Re: [RFC] Mechanism to induce memory reclaim

Johannes Weiner <hannes@xxxxxxxxxxx> · Tue, 8 Mar 2022 14:27:49 -0500

On Tue, Mar 08, 2022 at 09:49:20AM -0500, Dan Schatzberg wrote:
> On Mon, Mar 07, 2022 at 03:50:36PM -0500, Johannes Weiner wrote:
> > On Sun, Mar 06, 2022 at 03:11:23PM -0800, David Rientjes wrote:
> > >  - swappiness factor
> > 
> > This I'm not sure about.
> > 
> > Mostly because I'm not sure about swappiness in general. It balances
> > between anon and file, but both of them are aged according to the same
> > LRU rules. The only reason to prefer one over the other seems to be
> > when the cost of reloading one (refault vs swapin) isn't the same as
> > the other. That's usually a hardware property, which in a perfect
> > world we'd auto-tune inside the kernel based on observed IO
> > performance. Not sure why you'd want this per reclaim request.
> 
> I think this could be useful for budgeting write-endurance. You may
> want to tune down a workload's swappiness on a per-reclaim basis in
> order to control how much swap-out (and therefore disk writes) its
> doing. Right now the only way to control this is by writing to
> vm.swappiness before doing the explicit reclaim which can momentarily
> effect other reclaim behavior on the machine.

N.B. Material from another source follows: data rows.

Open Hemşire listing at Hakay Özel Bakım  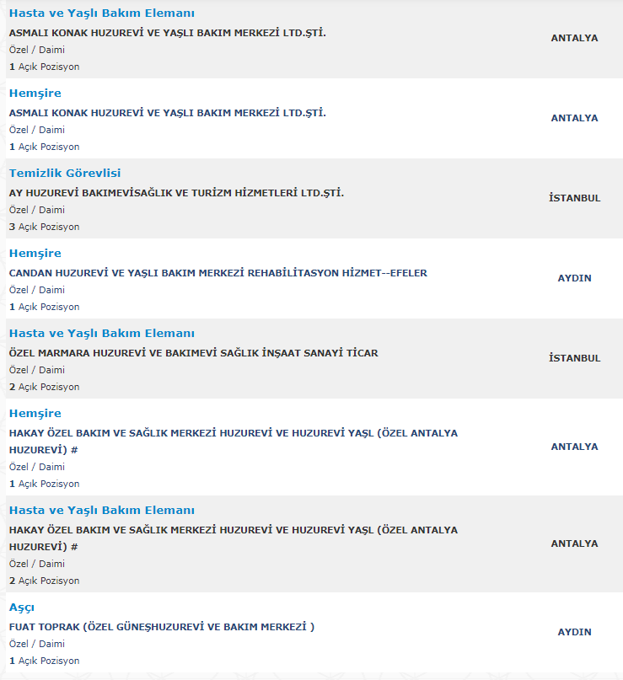(x=35, y=414)
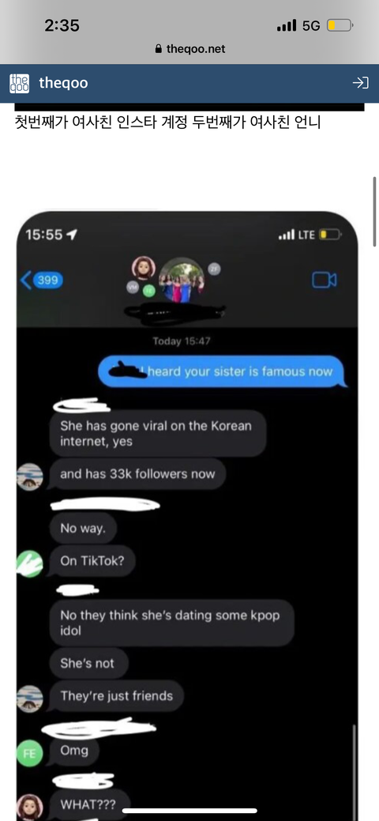Tap the "On TikTok?" message bubble

point(92,560)
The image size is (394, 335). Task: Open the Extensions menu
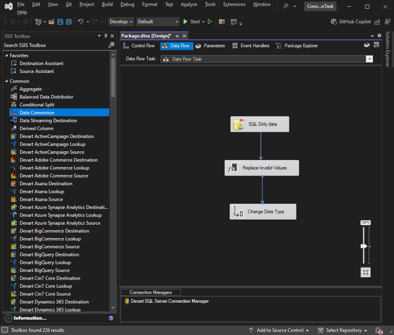(x=234, y=4)
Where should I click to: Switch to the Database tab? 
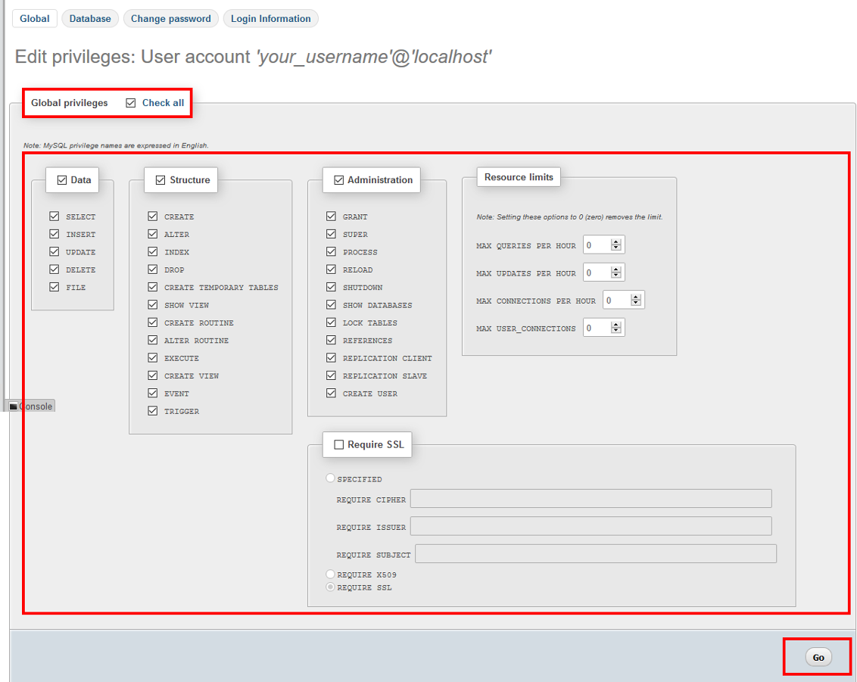coord(90,19)
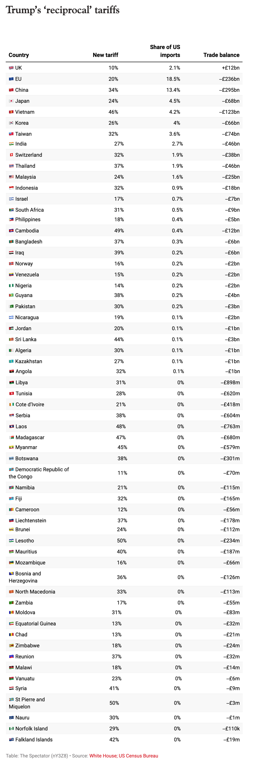The width and height of the screenshot is (253, 770).
Task: Click the Japan flag icon
Action: point(11,101)
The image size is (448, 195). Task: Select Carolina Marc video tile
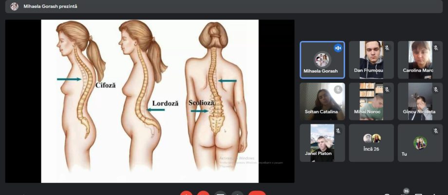pyautogui.click(x=420, y=60)
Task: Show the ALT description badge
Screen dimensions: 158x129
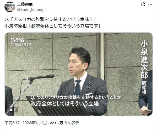Action: (13, 110)
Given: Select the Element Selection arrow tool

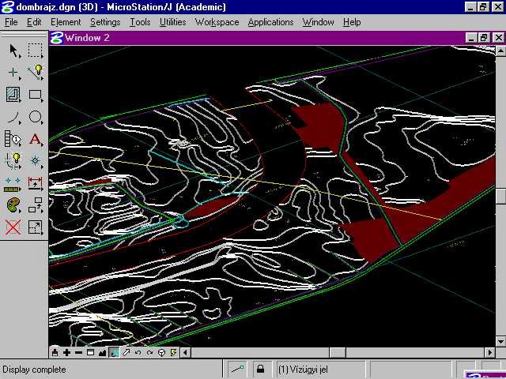Looking at the screenshot, I should (13, 51).
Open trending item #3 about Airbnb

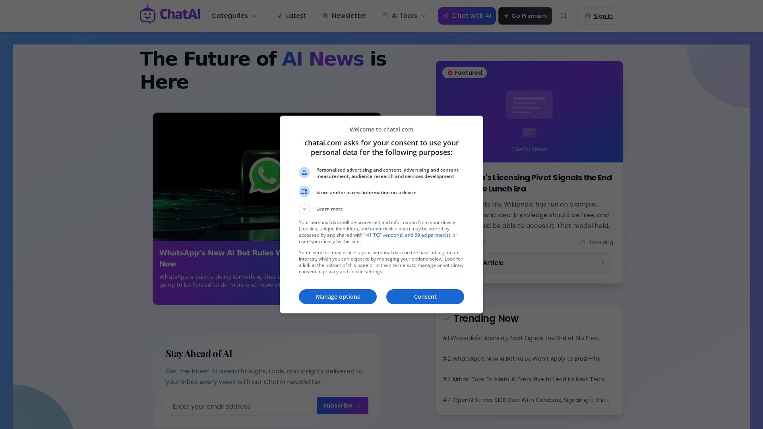click(x=525, y=379)
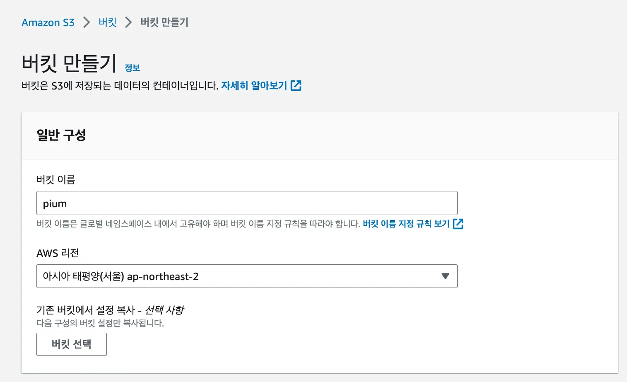The width and height of the screenshot is (627, 382).
Task: Click the 버킷 만들기 breadcrumb item
Action: [x=164, y=22]
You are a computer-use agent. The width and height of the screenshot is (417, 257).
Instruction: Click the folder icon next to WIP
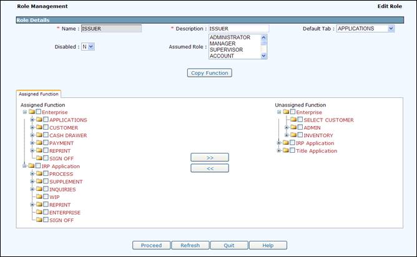click(x=39, y=197)
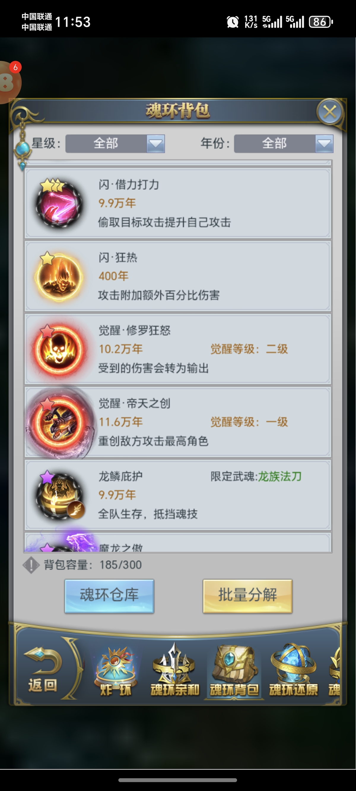Tap the 闪·狂热 flame ring icon
The image size is (356, 791).
pos(59,276)
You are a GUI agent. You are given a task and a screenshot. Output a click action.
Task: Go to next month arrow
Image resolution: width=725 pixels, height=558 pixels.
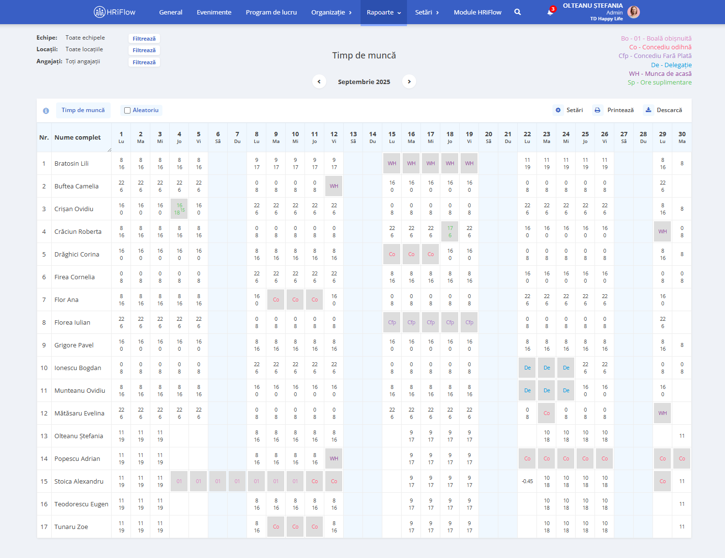click(x=409, y=82)
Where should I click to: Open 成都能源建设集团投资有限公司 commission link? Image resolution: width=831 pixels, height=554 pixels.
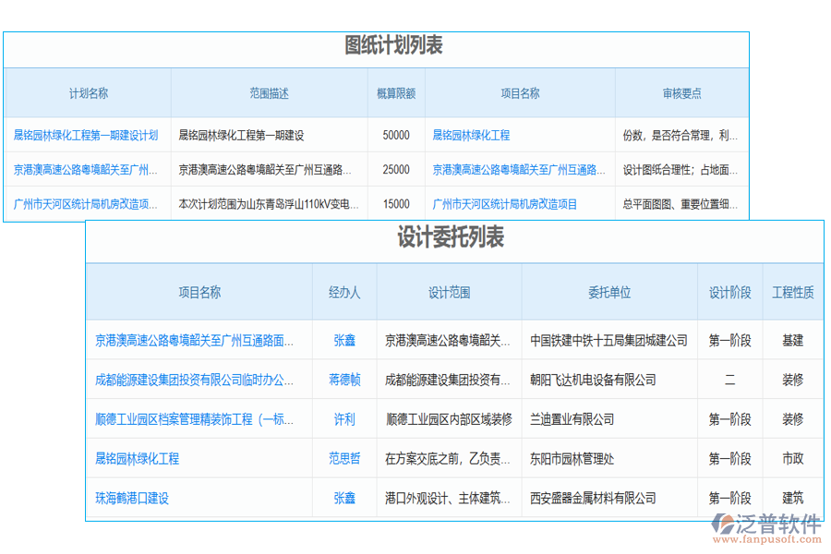199,379
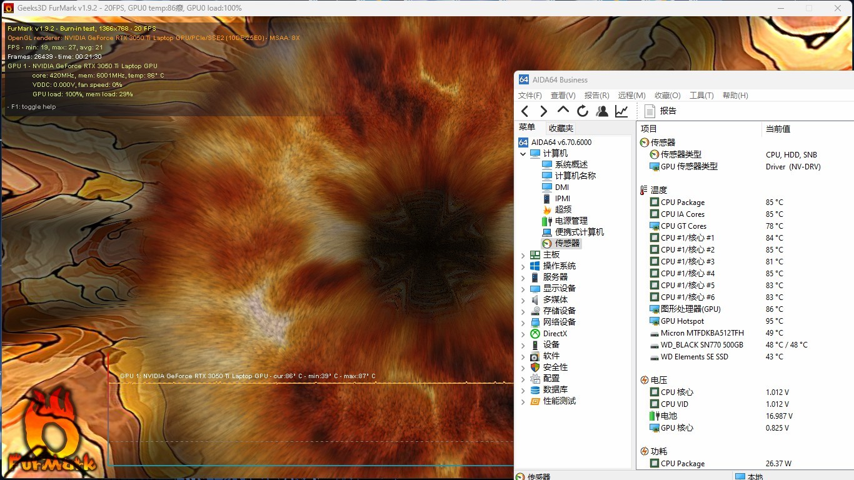Select the 超频 overclock flame item
Viewport: 854px width, 480px height.
click(563, 209)
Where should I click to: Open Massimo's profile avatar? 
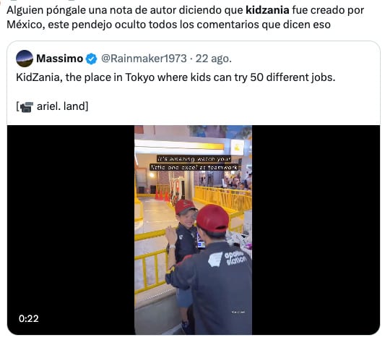25,59
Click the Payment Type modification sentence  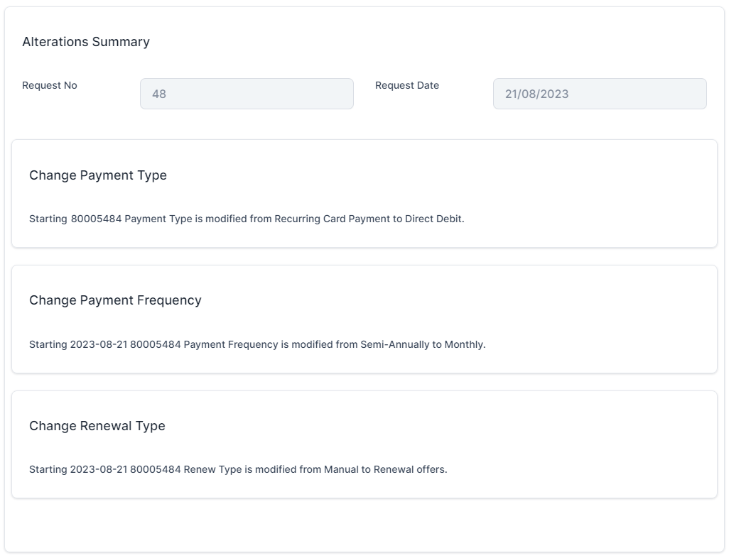pos(247,219)
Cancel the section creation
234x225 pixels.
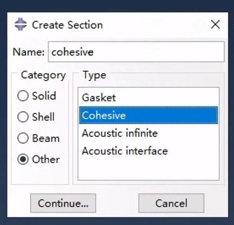click(171, 203)
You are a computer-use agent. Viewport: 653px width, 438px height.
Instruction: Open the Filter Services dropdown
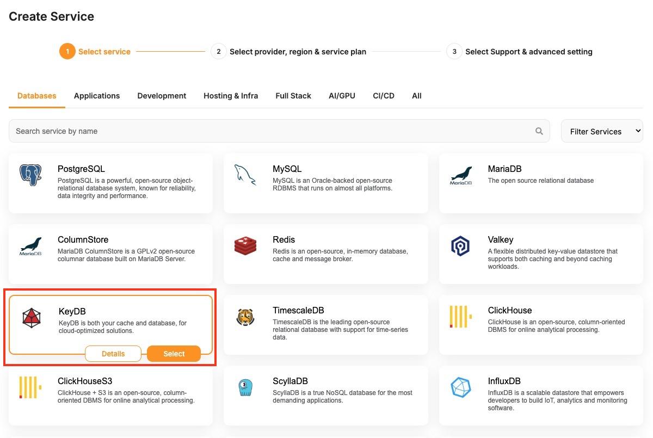coord(602,131)
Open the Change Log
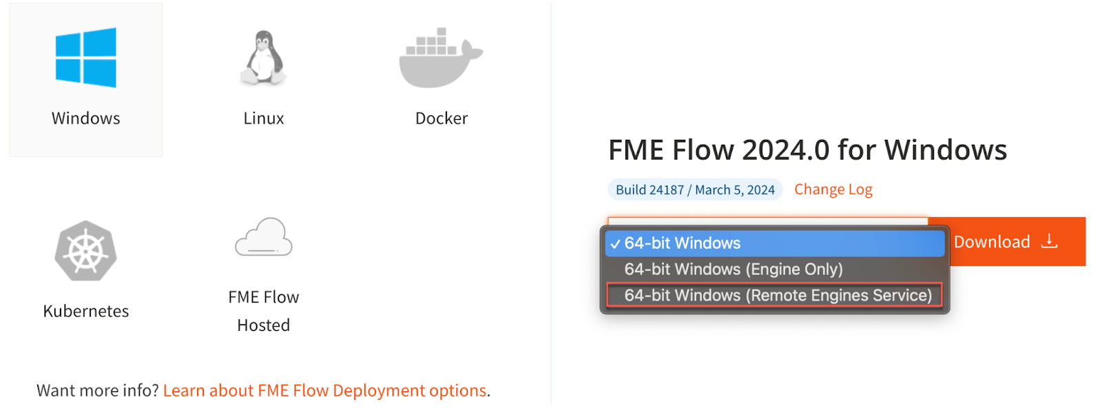Image resolution: width=1102 pixels, height=417 pixels. pyautogui.click(x=833, y=189)
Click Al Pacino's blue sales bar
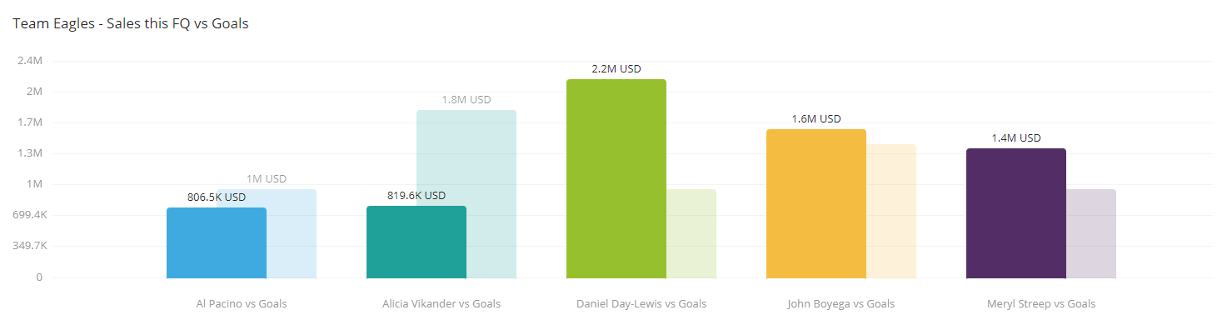 (x=217, y=243)
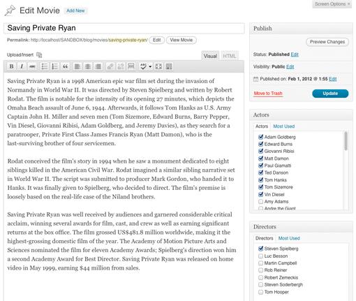Open the Most Used tab in Actors
Image resolution: width=356 pixels, height=301 pixels.
click(283, 126)
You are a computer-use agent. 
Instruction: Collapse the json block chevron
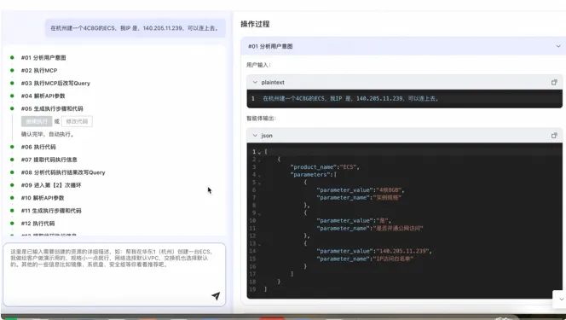[x=255, y=136]
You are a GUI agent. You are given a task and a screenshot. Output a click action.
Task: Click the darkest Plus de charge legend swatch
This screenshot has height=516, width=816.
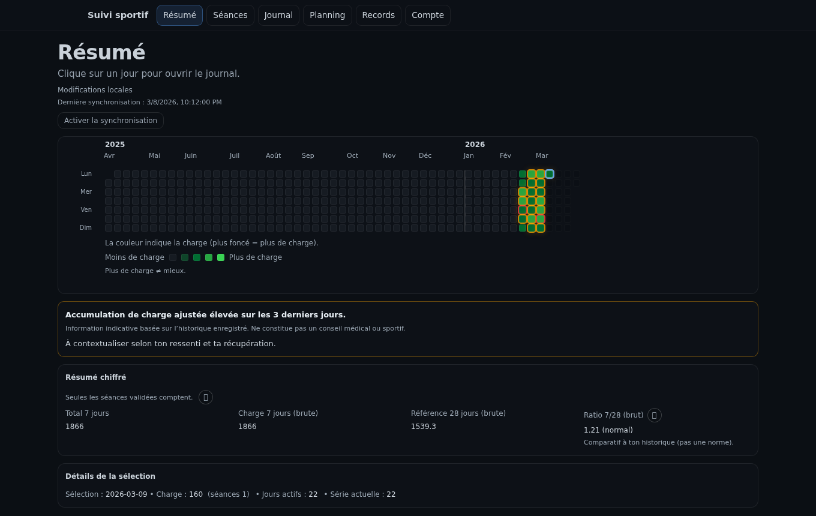pyautogui.click(x=221, y=257)
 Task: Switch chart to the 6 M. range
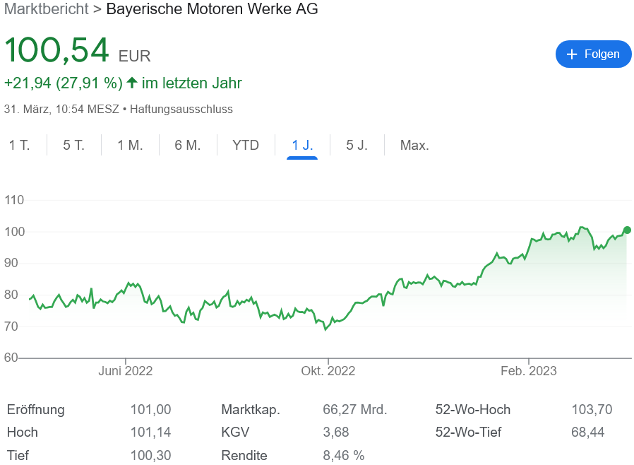point(188,146)
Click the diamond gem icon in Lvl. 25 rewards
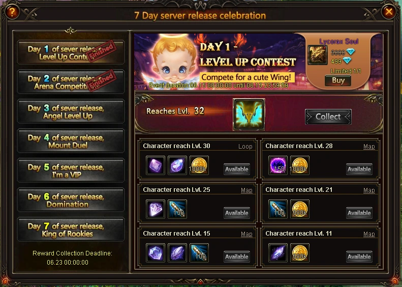The width and height of the screenshot is (402, 287). tap(156, 209)
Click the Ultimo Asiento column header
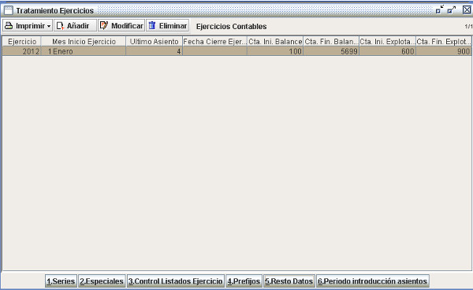 (154, 42)
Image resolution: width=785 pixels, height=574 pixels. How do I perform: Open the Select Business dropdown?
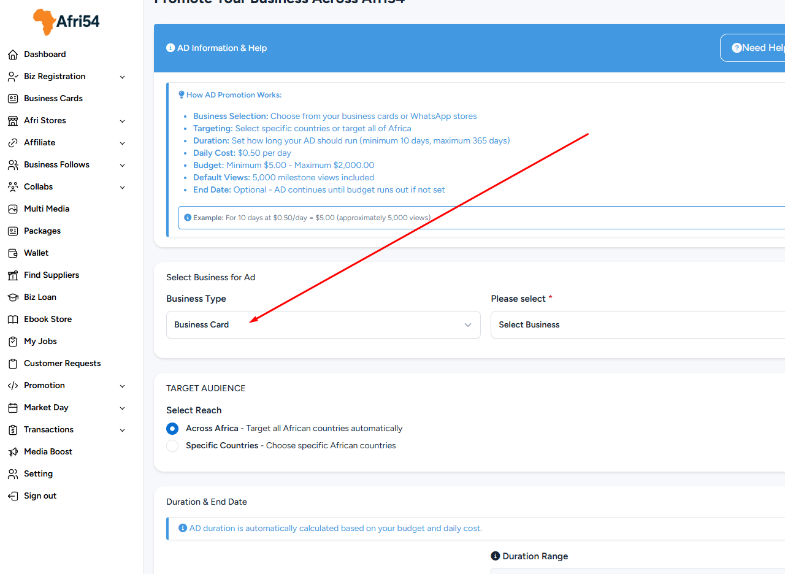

Yeah the global swappiness setting is not ideal for tuning behavior of
individual workloads. On the other hand, flash life and write budget
are global resources shared by all workloads on the system. Does it
make sense longer term to take a workload-centric approach to that?

There are also filesystem writes to think about. If the swappable set
has already been swapped and cached, reclaiming it again doesn't
require IO. Reclaiming dirty cache OTOH requires IO, and upping
reclaim pressure on files will increase the writeback flush rates
(which reduces cache effectiveness and increases aggregate writes).

I wonder if it would make more sense to recognize the concept of write
endurance more broadly in MM code than just swap. Where you specify a
rate limit (globally? with per-cgroup shares?), and then, yes, the VM
will back away from swap iff it writes too much. But also throttle
writeback and push back on file reclaim and dirtying processes in
accordance with that policy.